Stomach bugs linked to lambs, calves

Health authorities are reporting an increase in stomach diseases in the Southland area and are warning farmers to be careful when handling newborn lambs and calves.

Southern District Health Board medical officer of health Dr Marion Poore said most of the gastroenteric diseases noted so far this spring were in relation to farm workers or young children living on farms.

She said the onset of spring could bring an increased risk for those in rural communities.

"Children under 5 years are most at risk of illness, which may be associated with newborn animals.

"Public Health South is seeing an increase in notifications of gastroenteric diseases in Otago-Southland," Dr Poore said.

Since the beginning of August, there had been 10 notifications of salmonella brandenburg compared to only three in the same period last year, and some cases were associated with outbreaks of salmonella on sheep farms.

Last year more than half of the 36 cases of that strain of salmonella notified in New Zealand were in Southland and Otago: 19 (53 per cent) were from Otago and Southland and of these 15 (79 per cent) occurred between September and November.

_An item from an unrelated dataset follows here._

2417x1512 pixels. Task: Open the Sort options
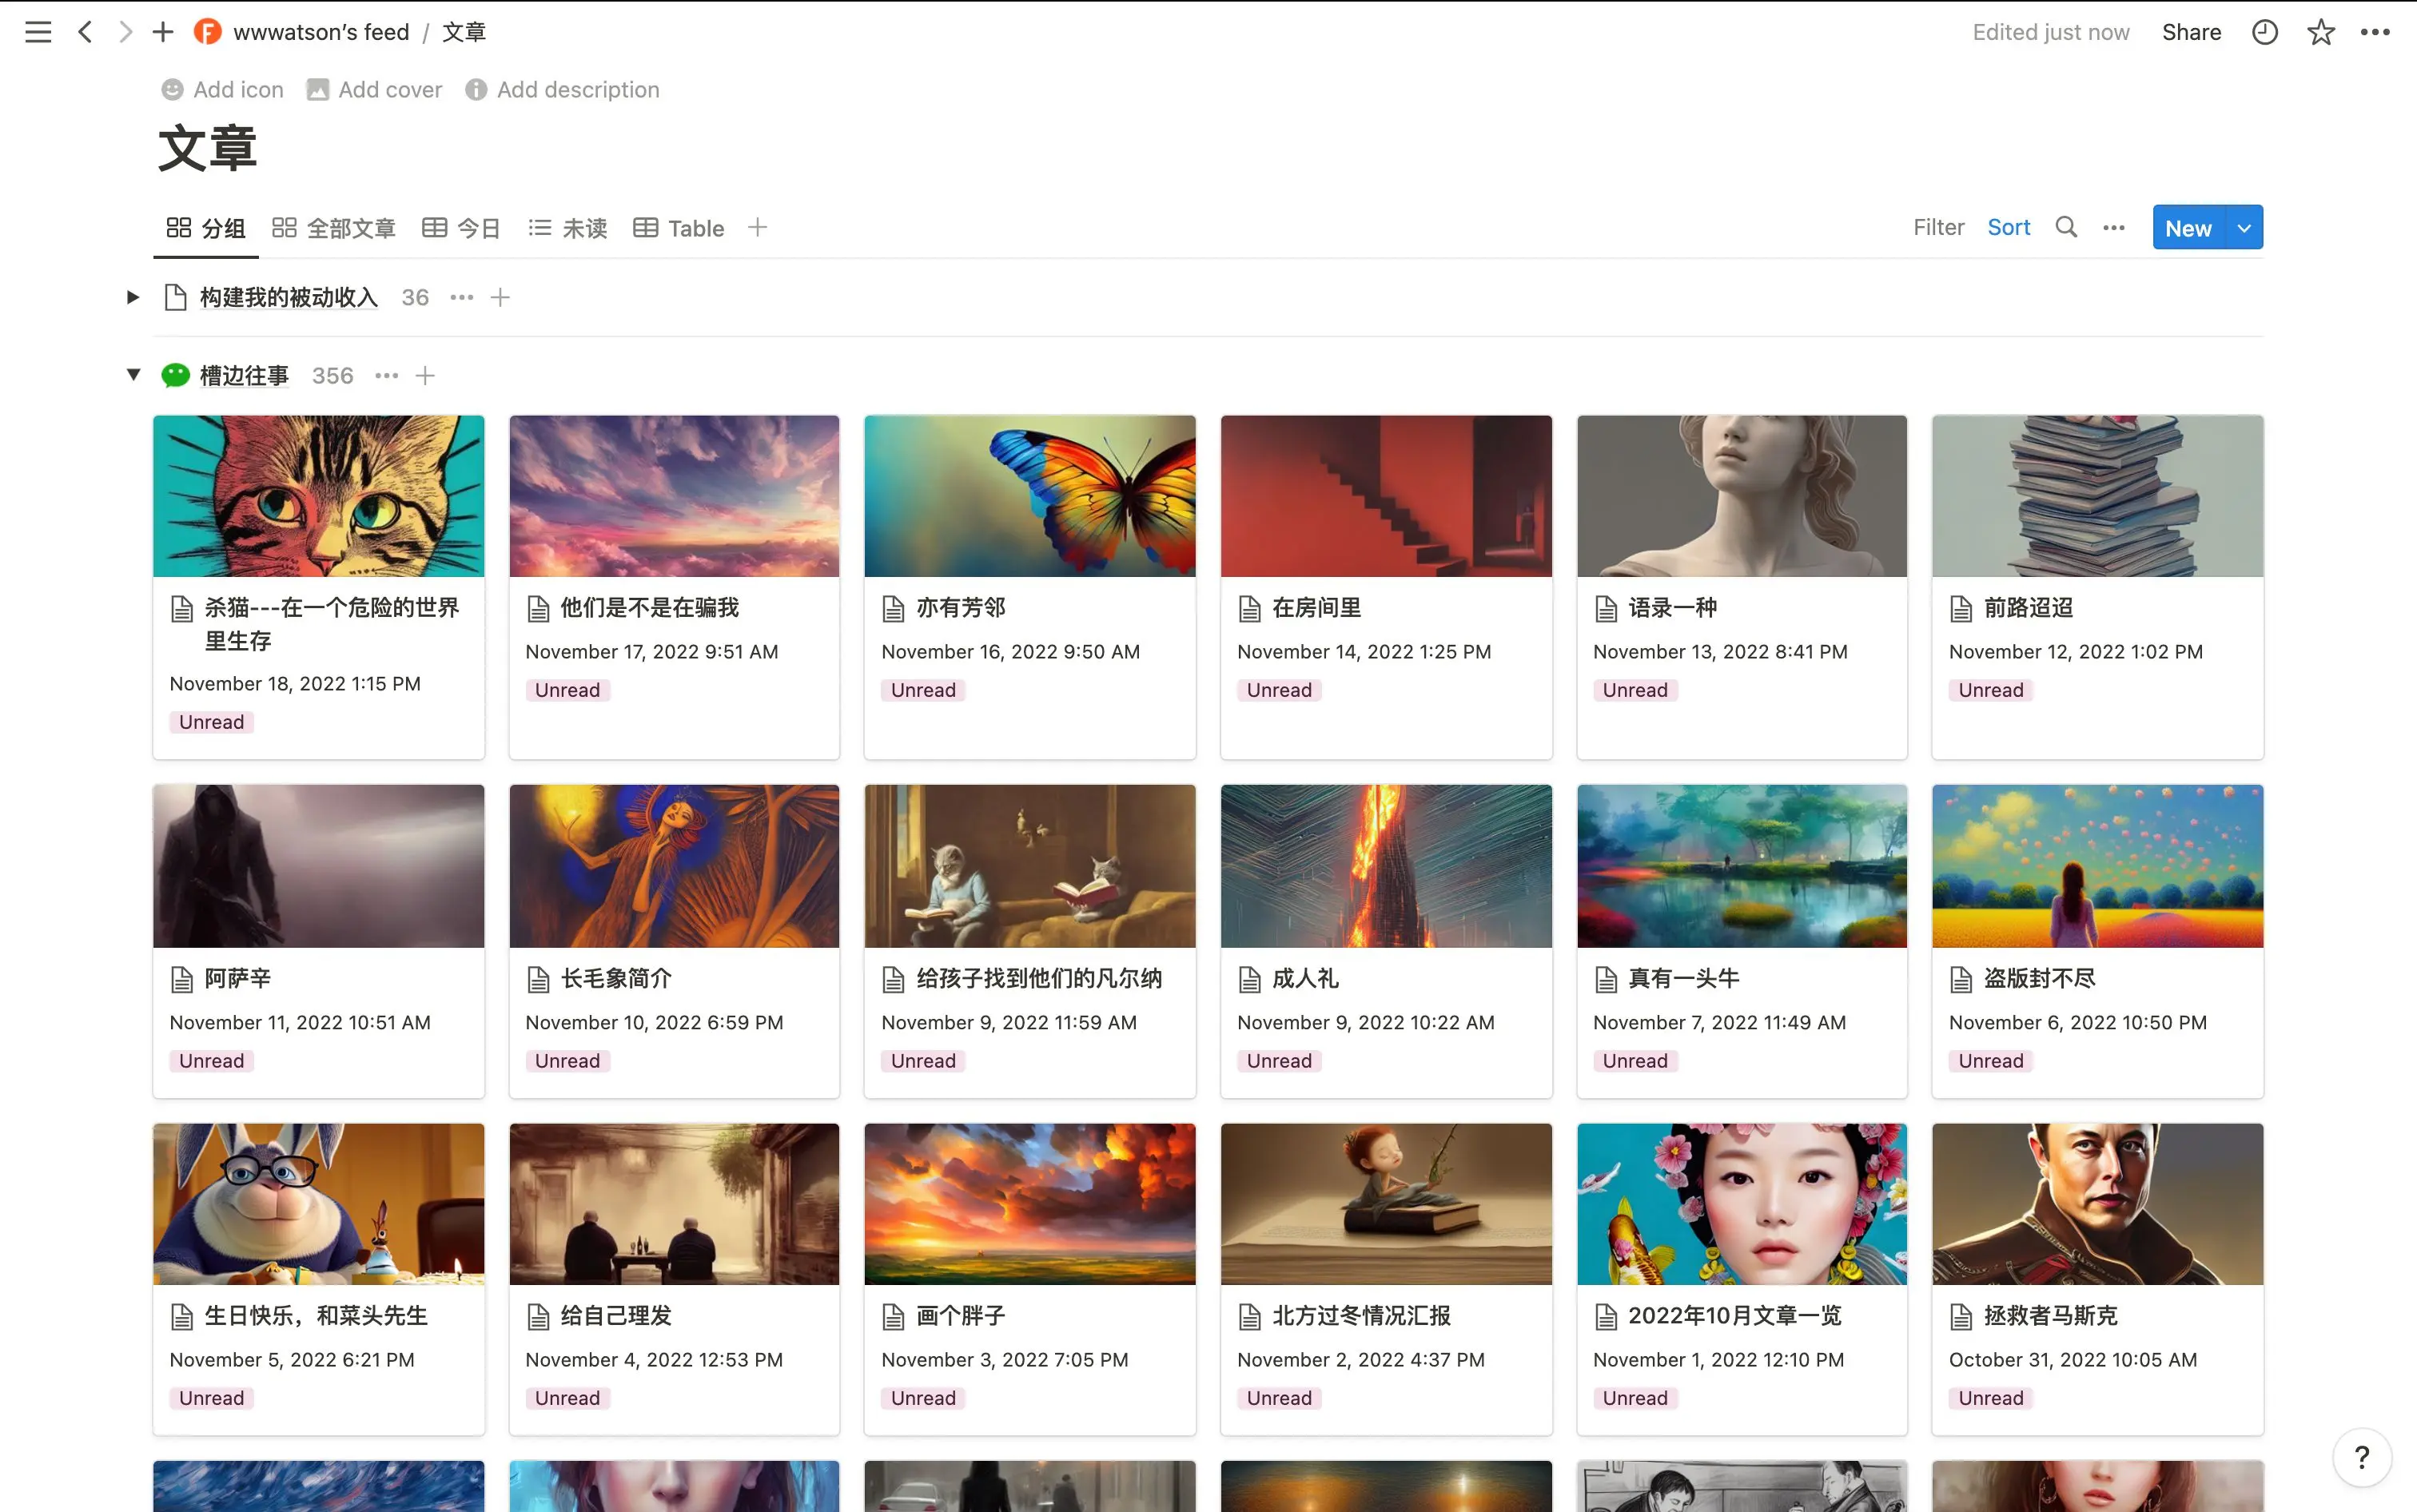click(2008, 228)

Cryptosporidium symptoms include profuse diarrhoea and stomach pains that can last for up to two weeks. The illness does not usually require treatment apart from rehydration but careful hygiene is required to prevent spread to others.

"The best way of preventing these infections is with good hand hygiene," Dr Poore said.

People should also wash hands thoroughly after removing dirty clothes or before eating or smoking.

People should not require medical treatment but should drink plenty of water, and stay home from work or school for 48 hours after symptoms have stopped.